(Dataset excerpts)
+ + +

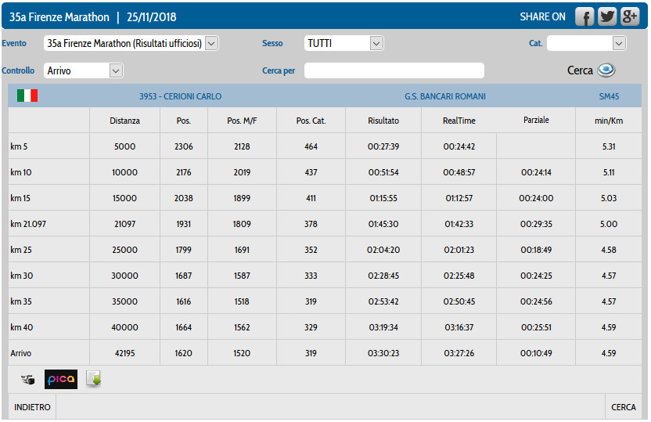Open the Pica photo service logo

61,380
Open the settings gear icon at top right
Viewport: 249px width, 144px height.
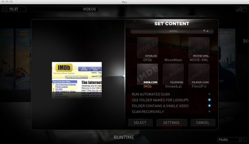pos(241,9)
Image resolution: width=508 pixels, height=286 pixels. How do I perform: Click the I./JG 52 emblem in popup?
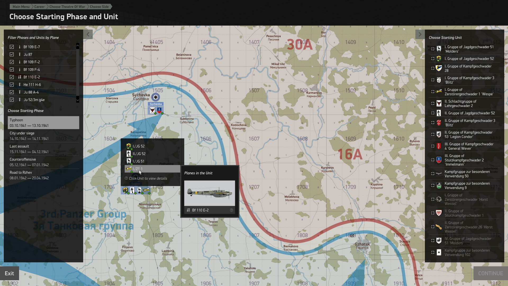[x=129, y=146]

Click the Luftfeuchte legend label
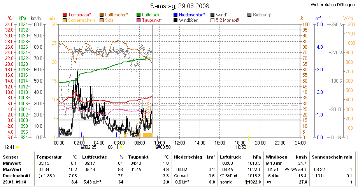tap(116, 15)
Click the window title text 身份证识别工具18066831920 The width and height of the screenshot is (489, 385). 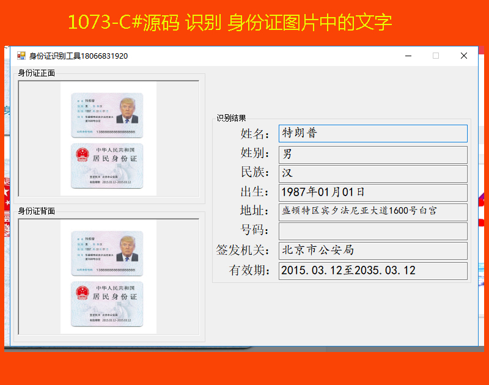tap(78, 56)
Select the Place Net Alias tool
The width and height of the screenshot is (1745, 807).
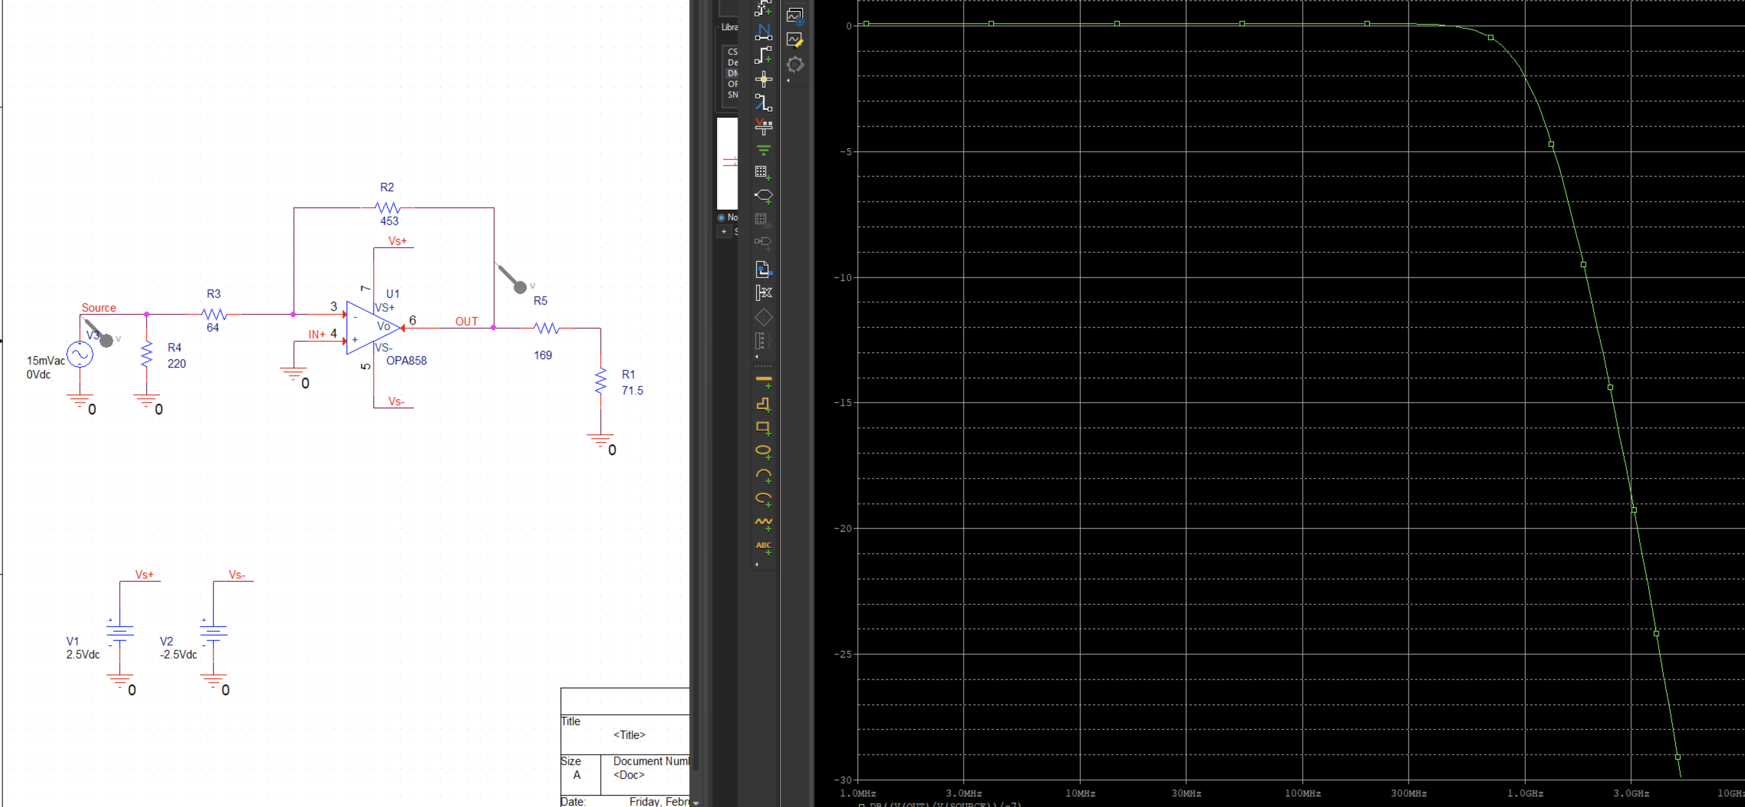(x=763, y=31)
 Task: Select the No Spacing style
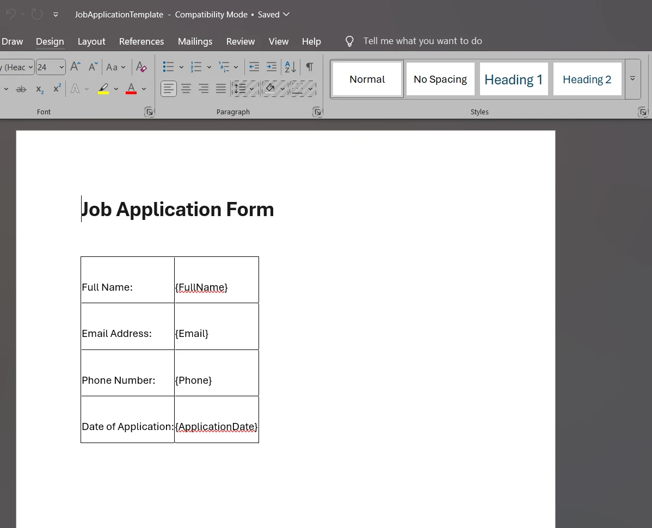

+ + +

> **What this task involves**:
Only lines with the word "Select" are wanted; pull each of them from the records.

> **Reply to the task**:
Select the Place Net Alias tool
 Task: Select the No Spacing style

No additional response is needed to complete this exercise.